Europa League: Edinson Cavani spinge il Napoli ai sedicesimi

EUROPA LEAGUE – All’ultimo secondo, in quella che sarà l’ultima partita del Rasundastadion di Solna! Vittoria e qualificazione con un turno d’anticipo per il Napoli, che in Svezia vince 2-1. A metterci lo zampino è sempre lui, Edinson Cavani, colui che proprio in Svezia, a Boras contro l‘Elfsborg, con una doppietta cominciò quel legame tutto Partenopeo, fatto di emozioni e gol. Tanti gol: 81 per la precisione, in 111 partite!

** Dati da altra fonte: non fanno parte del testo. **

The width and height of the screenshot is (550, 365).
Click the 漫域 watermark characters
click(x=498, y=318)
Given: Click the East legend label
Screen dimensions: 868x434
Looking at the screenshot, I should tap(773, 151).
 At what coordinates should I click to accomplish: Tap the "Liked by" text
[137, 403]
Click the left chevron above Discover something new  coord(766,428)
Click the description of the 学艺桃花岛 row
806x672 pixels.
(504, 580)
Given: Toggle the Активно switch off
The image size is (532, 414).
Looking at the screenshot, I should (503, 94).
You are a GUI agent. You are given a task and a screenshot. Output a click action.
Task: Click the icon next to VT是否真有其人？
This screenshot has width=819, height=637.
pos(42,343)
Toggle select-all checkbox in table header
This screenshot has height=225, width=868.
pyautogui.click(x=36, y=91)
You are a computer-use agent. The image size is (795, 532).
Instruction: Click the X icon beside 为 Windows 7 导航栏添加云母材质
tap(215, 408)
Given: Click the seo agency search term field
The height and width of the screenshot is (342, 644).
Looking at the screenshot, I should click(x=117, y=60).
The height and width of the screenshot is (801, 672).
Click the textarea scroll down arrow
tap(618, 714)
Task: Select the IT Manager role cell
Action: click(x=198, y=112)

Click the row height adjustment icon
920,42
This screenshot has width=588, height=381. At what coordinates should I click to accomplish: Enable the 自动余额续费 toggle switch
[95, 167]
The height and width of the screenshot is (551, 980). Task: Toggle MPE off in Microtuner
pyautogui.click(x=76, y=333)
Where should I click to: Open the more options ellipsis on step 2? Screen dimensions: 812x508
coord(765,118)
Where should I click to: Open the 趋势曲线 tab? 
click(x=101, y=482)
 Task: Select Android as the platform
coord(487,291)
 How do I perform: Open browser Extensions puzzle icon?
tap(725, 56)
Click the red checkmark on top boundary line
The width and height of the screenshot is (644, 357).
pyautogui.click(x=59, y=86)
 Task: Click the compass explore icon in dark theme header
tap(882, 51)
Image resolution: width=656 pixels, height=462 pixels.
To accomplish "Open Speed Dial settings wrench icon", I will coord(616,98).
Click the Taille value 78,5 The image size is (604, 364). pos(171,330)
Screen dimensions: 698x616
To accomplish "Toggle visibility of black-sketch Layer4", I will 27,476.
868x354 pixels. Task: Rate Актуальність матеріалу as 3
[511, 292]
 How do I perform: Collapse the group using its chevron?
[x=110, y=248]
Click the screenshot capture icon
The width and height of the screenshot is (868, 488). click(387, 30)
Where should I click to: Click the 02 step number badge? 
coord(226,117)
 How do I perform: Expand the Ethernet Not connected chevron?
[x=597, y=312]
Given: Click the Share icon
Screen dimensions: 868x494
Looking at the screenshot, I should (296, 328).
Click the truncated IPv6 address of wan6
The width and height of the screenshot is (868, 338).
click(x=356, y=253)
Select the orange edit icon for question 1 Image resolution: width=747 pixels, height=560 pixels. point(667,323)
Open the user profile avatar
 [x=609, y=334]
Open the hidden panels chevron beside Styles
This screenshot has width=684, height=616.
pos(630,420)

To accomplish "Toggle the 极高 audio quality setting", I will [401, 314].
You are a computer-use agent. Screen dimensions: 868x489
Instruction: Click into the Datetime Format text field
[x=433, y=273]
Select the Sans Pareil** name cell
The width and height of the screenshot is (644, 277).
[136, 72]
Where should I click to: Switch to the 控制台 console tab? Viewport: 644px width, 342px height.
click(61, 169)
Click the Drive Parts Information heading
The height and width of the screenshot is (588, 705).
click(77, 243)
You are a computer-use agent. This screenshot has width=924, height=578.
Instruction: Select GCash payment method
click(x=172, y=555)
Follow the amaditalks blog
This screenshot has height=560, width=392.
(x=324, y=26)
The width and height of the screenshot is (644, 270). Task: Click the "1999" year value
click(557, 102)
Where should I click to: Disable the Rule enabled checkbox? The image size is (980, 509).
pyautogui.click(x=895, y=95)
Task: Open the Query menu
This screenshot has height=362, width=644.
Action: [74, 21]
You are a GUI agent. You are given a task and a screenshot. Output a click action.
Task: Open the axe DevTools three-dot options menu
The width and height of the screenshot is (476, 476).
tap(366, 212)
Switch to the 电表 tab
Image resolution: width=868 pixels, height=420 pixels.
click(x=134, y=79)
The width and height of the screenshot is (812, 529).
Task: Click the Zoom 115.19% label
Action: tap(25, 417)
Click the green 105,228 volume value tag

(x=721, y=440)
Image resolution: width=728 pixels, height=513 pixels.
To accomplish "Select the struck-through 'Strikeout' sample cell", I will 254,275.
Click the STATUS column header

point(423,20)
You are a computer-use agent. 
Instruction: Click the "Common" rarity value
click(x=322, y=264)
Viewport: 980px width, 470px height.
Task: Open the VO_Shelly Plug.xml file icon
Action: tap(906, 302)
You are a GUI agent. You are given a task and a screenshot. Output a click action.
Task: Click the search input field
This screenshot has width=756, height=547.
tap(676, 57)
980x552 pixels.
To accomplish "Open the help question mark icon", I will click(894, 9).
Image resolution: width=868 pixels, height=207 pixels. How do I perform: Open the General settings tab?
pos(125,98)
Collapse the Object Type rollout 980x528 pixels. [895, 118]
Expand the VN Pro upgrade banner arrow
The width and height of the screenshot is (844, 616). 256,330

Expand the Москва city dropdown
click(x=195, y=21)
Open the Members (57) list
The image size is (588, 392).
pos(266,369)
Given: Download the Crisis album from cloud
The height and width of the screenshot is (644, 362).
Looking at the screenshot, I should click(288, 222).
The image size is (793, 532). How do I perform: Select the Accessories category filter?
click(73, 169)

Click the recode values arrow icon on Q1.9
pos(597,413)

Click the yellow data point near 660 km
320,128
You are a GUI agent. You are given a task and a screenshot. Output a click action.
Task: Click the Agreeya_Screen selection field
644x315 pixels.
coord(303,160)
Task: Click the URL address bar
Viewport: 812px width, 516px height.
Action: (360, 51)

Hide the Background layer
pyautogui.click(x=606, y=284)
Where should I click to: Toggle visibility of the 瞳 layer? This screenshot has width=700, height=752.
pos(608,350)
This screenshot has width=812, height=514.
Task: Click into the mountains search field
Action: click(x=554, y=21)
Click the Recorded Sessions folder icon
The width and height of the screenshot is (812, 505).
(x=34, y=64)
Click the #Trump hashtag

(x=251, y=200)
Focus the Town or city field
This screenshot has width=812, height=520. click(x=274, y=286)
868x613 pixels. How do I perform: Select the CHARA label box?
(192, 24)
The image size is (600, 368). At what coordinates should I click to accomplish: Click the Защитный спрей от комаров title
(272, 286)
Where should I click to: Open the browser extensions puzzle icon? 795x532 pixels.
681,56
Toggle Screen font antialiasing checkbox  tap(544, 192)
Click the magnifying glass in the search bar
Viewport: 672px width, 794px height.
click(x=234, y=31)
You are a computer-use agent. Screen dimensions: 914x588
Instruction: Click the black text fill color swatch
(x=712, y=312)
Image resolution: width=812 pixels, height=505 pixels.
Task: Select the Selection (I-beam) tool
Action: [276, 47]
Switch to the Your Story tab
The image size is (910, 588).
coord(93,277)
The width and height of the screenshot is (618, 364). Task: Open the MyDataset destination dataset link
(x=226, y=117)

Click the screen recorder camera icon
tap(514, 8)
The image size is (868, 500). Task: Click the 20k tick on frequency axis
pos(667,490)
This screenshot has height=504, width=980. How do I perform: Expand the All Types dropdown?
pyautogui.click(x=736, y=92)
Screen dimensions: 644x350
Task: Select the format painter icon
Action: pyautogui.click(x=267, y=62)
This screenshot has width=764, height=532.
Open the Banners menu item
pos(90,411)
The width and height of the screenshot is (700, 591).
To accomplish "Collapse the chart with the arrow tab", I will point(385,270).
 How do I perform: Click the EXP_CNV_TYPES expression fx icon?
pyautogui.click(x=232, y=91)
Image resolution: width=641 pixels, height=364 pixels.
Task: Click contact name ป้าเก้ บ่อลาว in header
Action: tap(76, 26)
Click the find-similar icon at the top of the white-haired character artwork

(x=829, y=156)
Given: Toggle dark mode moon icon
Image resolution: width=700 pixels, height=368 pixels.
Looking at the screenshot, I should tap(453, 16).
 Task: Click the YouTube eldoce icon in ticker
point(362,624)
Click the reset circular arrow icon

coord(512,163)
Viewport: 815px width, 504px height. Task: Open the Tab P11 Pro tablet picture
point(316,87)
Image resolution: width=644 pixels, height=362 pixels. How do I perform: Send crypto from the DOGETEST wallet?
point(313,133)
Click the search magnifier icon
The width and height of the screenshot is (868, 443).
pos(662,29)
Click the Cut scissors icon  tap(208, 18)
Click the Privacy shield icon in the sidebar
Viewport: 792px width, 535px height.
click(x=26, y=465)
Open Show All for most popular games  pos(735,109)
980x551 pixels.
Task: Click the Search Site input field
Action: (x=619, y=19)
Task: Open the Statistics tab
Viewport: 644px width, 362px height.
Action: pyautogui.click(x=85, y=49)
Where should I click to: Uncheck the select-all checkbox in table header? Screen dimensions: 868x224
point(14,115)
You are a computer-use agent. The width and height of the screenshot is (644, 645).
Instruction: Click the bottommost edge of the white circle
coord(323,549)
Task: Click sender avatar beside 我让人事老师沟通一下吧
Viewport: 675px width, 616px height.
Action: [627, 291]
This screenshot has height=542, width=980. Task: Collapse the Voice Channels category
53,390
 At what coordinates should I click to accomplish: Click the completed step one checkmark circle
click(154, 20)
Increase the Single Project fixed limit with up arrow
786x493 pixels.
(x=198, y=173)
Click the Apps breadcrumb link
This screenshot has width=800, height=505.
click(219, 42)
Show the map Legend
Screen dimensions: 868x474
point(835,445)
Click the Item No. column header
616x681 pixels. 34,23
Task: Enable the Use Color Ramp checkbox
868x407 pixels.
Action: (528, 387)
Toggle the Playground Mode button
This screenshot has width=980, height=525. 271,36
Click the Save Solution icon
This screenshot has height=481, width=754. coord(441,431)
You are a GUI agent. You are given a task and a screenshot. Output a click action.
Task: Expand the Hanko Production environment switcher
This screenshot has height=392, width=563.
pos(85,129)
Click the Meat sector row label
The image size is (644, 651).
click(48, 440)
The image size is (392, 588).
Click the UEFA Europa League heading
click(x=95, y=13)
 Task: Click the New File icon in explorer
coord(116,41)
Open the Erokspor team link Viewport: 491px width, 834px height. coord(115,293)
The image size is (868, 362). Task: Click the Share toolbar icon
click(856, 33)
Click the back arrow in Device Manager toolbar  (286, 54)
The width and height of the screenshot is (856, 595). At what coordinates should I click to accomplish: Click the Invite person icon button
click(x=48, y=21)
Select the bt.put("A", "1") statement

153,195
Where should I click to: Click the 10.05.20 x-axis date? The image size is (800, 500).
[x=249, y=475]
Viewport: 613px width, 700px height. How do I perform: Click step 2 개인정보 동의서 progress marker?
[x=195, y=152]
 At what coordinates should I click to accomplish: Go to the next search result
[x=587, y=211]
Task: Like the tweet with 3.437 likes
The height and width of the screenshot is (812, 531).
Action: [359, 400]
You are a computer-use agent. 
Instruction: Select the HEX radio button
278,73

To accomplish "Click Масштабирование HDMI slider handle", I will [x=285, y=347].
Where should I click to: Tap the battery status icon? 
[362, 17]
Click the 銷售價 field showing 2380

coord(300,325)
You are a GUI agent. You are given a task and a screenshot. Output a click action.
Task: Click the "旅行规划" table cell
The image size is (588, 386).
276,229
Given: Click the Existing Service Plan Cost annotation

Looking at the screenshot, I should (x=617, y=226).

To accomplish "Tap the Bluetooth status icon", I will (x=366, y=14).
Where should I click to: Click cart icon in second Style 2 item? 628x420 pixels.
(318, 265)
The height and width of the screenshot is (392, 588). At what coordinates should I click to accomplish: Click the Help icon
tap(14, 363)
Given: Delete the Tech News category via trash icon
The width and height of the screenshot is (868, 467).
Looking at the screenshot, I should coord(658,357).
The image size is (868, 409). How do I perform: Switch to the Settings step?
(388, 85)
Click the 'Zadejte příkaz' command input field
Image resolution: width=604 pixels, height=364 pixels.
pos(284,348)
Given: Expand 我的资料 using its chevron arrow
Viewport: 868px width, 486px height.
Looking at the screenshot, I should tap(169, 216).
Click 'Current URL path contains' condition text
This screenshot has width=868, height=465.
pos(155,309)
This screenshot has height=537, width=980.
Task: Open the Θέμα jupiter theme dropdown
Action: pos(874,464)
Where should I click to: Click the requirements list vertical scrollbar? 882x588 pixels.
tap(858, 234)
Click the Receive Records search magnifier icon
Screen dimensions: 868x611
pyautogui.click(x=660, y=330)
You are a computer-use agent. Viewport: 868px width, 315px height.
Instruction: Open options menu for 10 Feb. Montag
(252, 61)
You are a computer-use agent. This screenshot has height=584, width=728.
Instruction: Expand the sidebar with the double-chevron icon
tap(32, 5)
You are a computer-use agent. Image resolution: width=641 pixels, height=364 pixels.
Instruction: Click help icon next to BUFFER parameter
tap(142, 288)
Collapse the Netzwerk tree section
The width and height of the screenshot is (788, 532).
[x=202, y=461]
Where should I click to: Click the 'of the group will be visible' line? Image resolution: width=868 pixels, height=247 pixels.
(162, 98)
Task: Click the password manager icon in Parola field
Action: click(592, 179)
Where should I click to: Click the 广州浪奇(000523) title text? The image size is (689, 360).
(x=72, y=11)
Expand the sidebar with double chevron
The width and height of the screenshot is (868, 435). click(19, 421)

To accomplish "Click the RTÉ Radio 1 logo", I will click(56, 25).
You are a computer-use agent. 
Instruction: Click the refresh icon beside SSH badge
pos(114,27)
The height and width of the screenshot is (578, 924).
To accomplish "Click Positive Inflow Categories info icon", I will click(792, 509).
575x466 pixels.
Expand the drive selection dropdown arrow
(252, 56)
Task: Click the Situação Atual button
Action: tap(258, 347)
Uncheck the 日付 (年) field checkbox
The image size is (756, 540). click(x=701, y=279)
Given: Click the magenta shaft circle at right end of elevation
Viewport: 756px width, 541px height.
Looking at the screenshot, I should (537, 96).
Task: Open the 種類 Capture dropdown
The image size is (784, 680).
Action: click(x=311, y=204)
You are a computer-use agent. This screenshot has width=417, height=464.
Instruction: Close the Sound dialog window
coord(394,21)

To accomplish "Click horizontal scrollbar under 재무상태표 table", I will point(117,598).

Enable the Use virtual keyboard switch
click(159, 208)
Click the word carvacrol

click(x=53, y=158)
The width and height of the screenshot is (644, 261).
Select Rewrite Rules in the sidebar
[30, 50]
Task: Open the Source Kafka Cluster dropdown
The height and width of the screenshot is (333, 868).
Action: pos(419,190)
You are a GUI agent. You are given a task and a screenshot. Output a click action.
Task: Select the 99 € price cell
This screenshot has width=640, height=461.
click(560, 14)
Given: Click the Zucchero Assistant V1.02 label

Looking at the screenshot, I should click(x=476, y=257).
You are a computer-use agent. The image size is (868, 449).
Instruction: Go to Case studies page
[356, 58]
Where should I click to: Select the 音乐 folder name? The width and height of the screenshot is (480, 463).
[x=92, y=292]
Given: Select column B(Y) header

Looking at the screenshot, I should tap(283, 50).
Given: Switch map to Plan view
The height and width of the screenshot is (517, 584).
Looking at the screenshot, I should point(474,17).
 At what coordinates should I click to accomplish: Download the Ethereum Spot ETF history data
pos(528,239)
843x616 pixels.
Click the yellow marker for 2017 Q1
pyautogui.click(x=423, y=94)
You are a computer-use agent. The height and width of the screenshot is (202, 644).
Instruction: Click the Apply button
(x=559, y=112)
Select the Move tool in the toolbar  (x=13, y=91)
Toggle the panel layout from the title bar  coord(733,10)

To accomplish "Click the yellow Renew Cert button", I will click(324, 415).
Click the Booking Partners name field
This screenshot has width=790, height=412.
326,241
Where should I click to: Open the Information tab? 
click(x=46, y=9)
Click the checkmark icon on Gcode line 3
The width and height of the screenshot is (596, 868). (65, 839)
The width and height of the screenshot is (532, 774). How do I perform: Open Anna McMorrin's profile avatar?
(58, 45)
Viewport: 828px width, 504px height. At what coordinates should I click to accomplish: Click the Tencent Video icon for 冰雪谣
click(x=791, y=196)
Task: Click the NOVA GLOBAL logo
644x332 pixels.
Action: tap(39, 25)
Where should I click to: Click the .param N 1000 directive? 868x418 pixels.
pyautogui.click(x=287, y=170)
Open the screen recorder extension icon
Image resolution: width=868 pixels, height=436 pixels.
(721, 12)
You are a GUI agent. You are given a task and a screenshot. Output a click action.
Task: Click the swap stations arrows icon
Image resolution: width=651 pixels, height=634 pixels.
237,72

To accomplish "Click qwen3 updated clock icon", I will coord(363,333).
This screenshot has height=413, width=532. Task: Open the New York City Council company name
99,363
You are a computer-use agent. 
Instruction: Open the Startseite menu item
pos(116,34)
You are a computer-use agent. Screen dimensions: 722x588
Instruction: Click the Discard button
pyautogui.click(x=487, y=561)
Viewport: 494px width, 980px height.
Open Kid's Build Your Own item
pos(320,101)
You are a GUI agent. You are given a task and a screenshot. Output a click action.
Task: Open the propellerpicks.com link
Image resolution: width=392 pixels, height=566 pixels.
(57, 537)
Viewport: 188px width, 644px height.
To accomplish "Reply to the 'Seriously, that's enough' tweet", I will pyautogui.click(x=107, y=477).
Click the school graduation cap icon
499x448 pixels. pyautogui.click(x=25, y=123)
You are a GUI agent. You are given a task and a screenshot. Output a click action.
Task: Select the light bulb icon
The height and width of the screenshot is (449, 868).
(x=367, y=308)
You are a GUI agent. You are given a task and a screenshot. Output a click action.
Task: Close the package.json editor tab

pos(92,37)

Il nostro Napoli si presenta in Svezia con la ‘solita’ formazione  ‘europea’, piena di seconde linee, ma impreziosita dalla presenza di qualche ‘titolarissimo’, su tutti Edinson Cavani. Rosati tra i pali, difesa a tre con Aronica centrale, Britos a sinistra e Gamberini a destra. Mesto e Dossena sulle fasce, mentre a centrocampo Donadel e Behrami ‘proteggono’ Dzemaili e la coppia offensiva formata da Vargas e Cavani.

Si gioca su un campo pessimo, che ricorda in qualche modo quello di Napoli-Fiorentina. Gli svedesi ci mettono grinta, e sopperiscono ad evidenti lacune tecniche con una feroce determinazione, supportati da un pubblico tutt’altro che scandinavo! Dopo i primi minuti di marca svedese, il Napoli prende coraggio e guadagna campo. Al 20° minuto si va in vantaggio su una veloce ripartenza partita e conclusa da Dzemaili, con l’intermezzo di Cavani. Il Napoli sembra controllare, ma al 35°minuto Danielsson di testa trova una traiettoria beffarda che porta l’Aik Solna sull’1-1, risultato con cui si va negli spogliatoi.

Nella ripresa la partita continua ad essere lenta, brutta, particolarmente ‘scorbutica’ e priva di spunti tecnico-tattici interessanti. Nel Napoli entrano Inler per Donadel, Zuniga per Mesto e Marek Hamsik per l’autore del gol partenopeo, Dzemaili, ma cambia sostanzialmente poco, o nulla. È Vargas a sfiorare la rete del vantaggio, ma la difesa scandinava è brava e fortunata nella circostanza.

I minuti finali regalano quelle emozioni, del tutto, o quasi assenti, fino a quel momento. Aronica all’85° si fa espellere per un fallo da ultimo uomo su Bangura; la prestazione di Sasà, dispiace dirlo, è stata sconcertante. Napoli in 10, e Aik che prova il colpaccio, senza riuscire a rendersi mai pericoloso. Nell’ultimo minuto di recupero, Vargas combatte su un pallone, e riesce a servire Matador in area, l’uruguaiano è bravo a liberarsi e a procurarsi il rigore,  che lui stesso trasforma, regalando al Napoli, la vittoria e la qualificazione.

Con il minimo sforzo e con una partita a tratti ‘angosciante’, il Napoli ottiene successo e qualificazione. Un altro piccolo tassello di questa difficile, lunga stagione è messo. Salutiamo il Rasundastadion, alla sua ultima partita, lo stadio che ospitò la finale mondiale del 1958, vinta dal Brasile sui padroni casa, con un pirotecnico 5-2, sarà infatti demolito.

Tra 15 giorni la partita interna contro il Psv sarà pura formalità, gli olandesi infatti sconfitti in casa dal Dnipro, sono matematicamente fuori da qualsiasi discorso qualificazione, in un girone dominato dagli ucraini, primi con 12 punti, frutto di 4 vittorie e una sconfitta, quella contro il Napoli, secondo con 9 punti. Olandesi e svedesi si dividono la terza piazza con 4 punti a testa.

Giovedì europeo positivo per i colori italiani, la Lazio si qualifica ai sedicesimi, grazie allo 0-0 interno con gli inglesi del Tottenham. L’Inter già qualificata perde 3-0 a Kazan, contro il Rubin. Sconfitta l‘Udinese in Russia contro l’Anji di Eto’o, i friuliani dicono addio all’Europa League.

Un bilancio che può dirsi soddisfacente per le squadre italiane,  con 3 qualificate 4, senza dimenticare il Milan già promosso agli ottavi di Champions League, e la Juve, cui manca un solo punto per superare i gironi della massima manifestazione europea.